We present to your attention comprehensive practical recommendations for psychopharmacotherapy for diseases of the respiratory system. The recommendations describe psychiatric symptoms often encountered in diseases of the respiratory system, their differential diagnosis, neuropsychiatric side effects of drugs for the treatment of diseases of the respiratory system, drug interactions, as well as the effectiveness and safety of psychotropic drugs in diseases of the respiratory system.

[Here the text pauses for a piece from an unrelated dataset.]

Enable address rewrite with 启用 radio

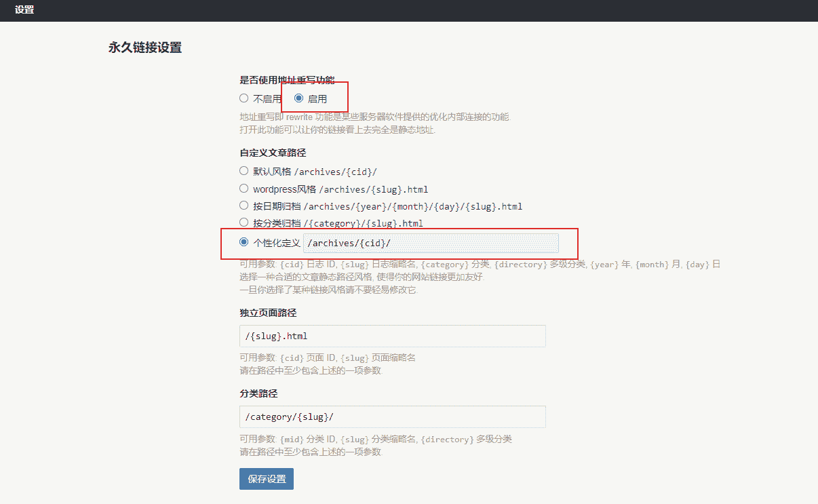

Asthma, chronic obstructive pulmonary disease (COPD), cystic fibrosis, tuberculosis, obstructive sleep apnea, vocal cord dysfunction, pulmonary embolism - all of these diseases may have symptoms that require psychopharmacological treatment. Most of these diseases (except for cystic fibrosis, or if the patient smokes) do not affect the metabolism of pulmonary or other drugs. The main thing is to avoid taking medications that suppress the activity of the respiratory center or otherwise negatively affect ventilation of the lungs.
Asthma:
Anxiety, depression, substance abuse (marijuana, crack cocaine), sleep disorders
COPD:
Anxiety, depression, nicotine addiction, cognitive decline, sleep disorders, sexual dysfunction, fatigue
Cystic fibrosis:
Depression, anxiety, eating disorders
Vocal cord dysfunction:
Anxiety, depression, conversion disorder
Hyperventilation syndrome:
Anxiety, depression, pseudoconvulsions
Sleep apnea:
Drowsiness, sleep disturbances, irritability, depression, cognitive decline
Tuberculosis:
Psychosis, sleep disturbances, substance abuse, cognitive impairment, fatigue, lethargy, mania, delirium
In all of these diseases, psychiatric symptoms often occur, requiring the prescription of psychotropic drugs. Diagnosis can be difficult because symptoms of respiratory diseases overlap with symptoms of mental disorders. In addition, a cyclical sequence of psychiatric and respiratory symptoms is common, making it difficult to determine the underlying cause of the condition in the presence of associated factors.
Anxiety
Shortness of breath, chest tightness and a feeling of suffocation are common in anxiety disorders and respiratory diseases. Somatic manifestations of anxiety may be caused by a comorbid anxiety disorder, anxiety in response to a respiratory disorder, or the respiratory disorder itself.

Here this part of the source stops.